URLs and double byte characters (unicode) from André-John Mas on 2002-12-22 (www-talk@w3.org from November to December 2002)

From: André-John Mas <ajmas@sympatico.ca>
Date: Sun, 22 Dec 2002 10:12:05 -0500
To: www-talk@w3.org
Message-Id: <BAFBC174-15BF-11D7-8CB5-003065D6B164@sympatico.ca>

Hi,

I have tried searching for documentation on URLs and double-byte
characters, even searched this mailing-list, but could find
nothing concrete.

For me the issue has arrisen because I am writing a servlet that
allows for the browsing of a virtual directory structure that in
certain cases have entries that have chinese names.

I have looked for some algorithms, but while they worked in the
majority of cases failed in a few special cases:

   - %20%3A%22
     -- is this a space followed by one double byte character, or
     two single byte characters?

   - %3A%20%22
     -- single byte character, space, single byte character OR
     double byte character, single byte character OR single
     byte character, double byte character?

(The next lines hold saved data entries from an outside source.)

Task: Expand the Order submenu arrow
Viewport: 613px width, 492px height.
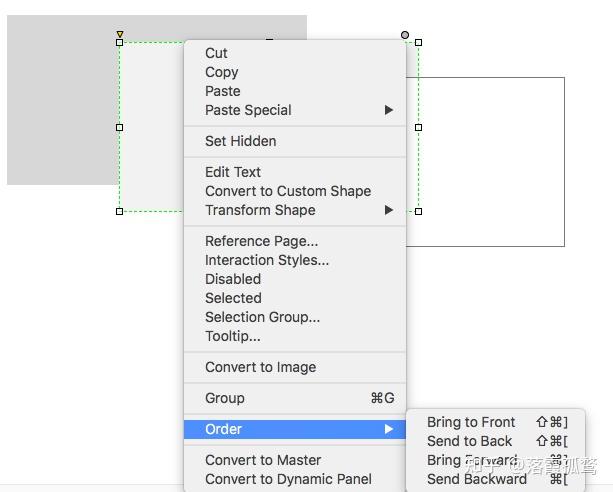Action: [389, 429]
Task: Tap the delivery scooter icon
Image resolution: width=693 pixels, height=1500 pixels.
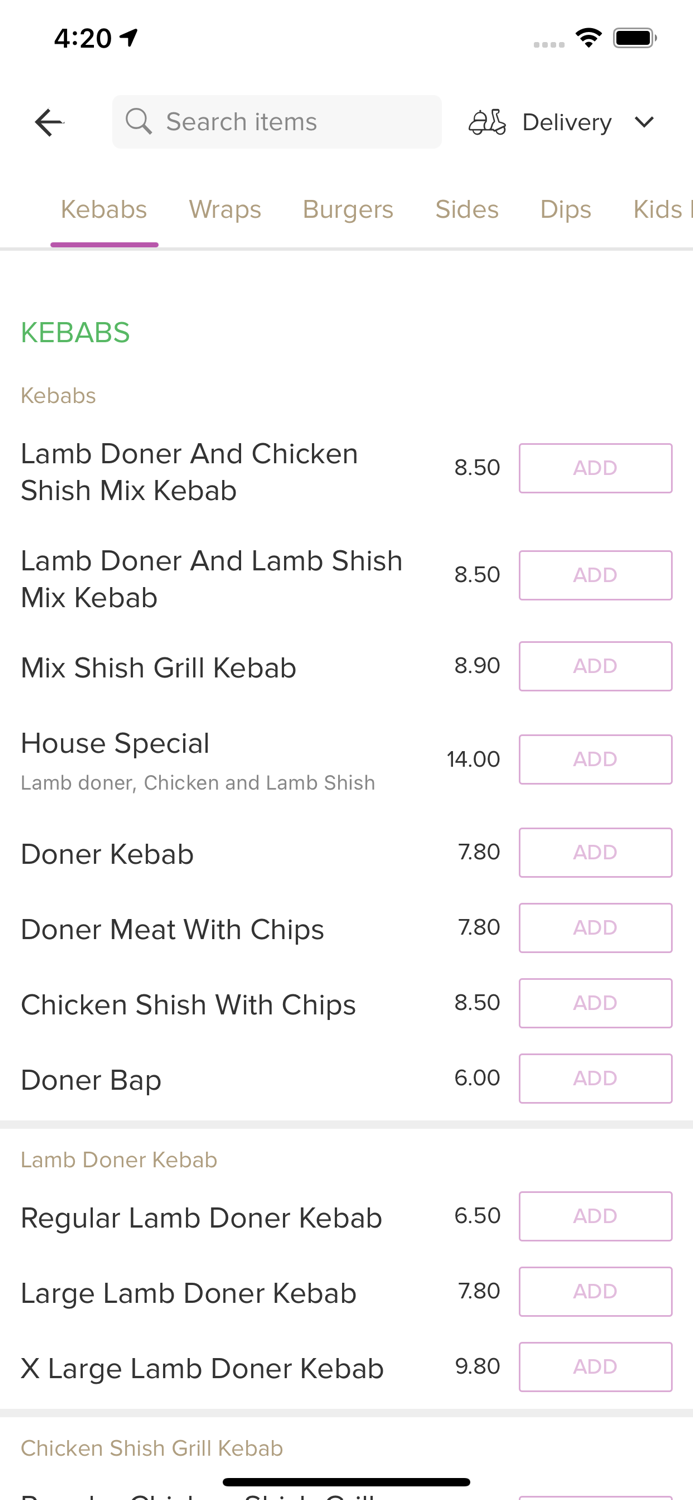Action: point(487,122)
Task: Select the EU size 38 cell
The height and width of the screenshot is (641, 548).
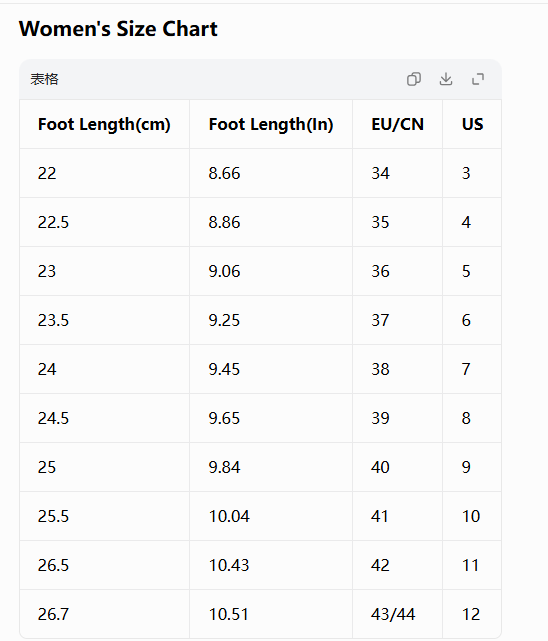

Using Mozilla I find that it encodes it utf-8 urls with a mixture
of single byte and double characters. For example, a space will
be represented as %20, any reserved ASCII character will use a
single byte %xx value, but anything in chinese will be defined
using a double byte %xx%yy value. This makes is very difficult
to parse a URL. I would say that the problem is with Mozilla,
but for me the real problem is the lack of any documentation
on the issue. An RFC would be nice, so at least I know I am
dealing with the same solution with all modern web browsers.

regards

Andre

Received on Sunday, 22 December 2002 11:27:16 UTC